善処
市川は勢いづいた。
「そうさ! おれたち五人──おれと、宮元さん、山田さん、新庄さん──それに、お前の五人で行動すれば、元の世界へ帰れる!」
市川は、そもそもの最初の経緯から説明した。演出部屋で聞こえた謎の〝声〟から始まって〝声〟が
市川たちに理不尽な命令を下し、市川たちは不承不承承知した次第など、など。
「そうですか……」
頼りない三村の返事に、市川は苛立った。
「どうしたんだよ! お前、まさか、この世界が気に入っているんじゃあるまいな?」
三村は、ぎょっと顔を上げた。
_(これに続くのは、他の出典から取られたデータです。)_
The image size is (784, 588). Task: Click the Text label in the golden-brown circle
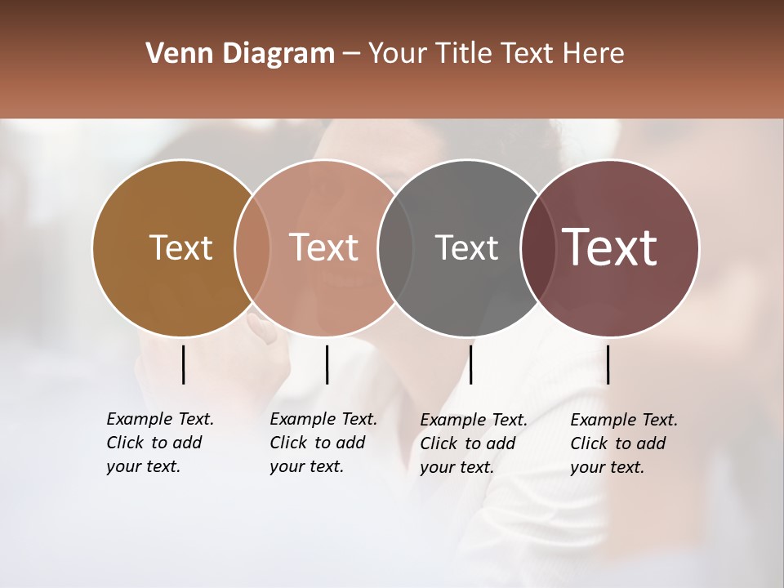pos(180,248)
慌てて否定の言葉を口にする。
「ち、違いますっ! 僕だって、元の世界へ帰りたい……。でも、どうしていいか……」
市川は、にんまりと笑った。
「それなら抜群の手がある! いいか、あの〝声〟は、おれたち五人が一緒になって行動して、エンディングまで辿り着けと命令していた。五人は揃った! お前が最後だ! とすればだな、お前が王子としての権威を利用して、おれたち五人が常に一緒に行動できるよう、命令すればいいんだ! 判るか?」
「ええ、何となく……」
相変わらず三村の返事は、蜻蛉の羽音のように頼りない。
これが三村の地であると、市川は思い出した。常に三村からは、自信という二文字がぽっかりと抜け落ちているのだ。
「判りました、何とか善処します……」
朦朧とした表情で頷くと、足を引き摺るようにして、三村は出口へと立ち去った。
三村を見送り、市川は「大丈夫か?」と思い切り首を捻っていた。
あまりに捻りすぎて、首筋の筋肉が痛むほどだった。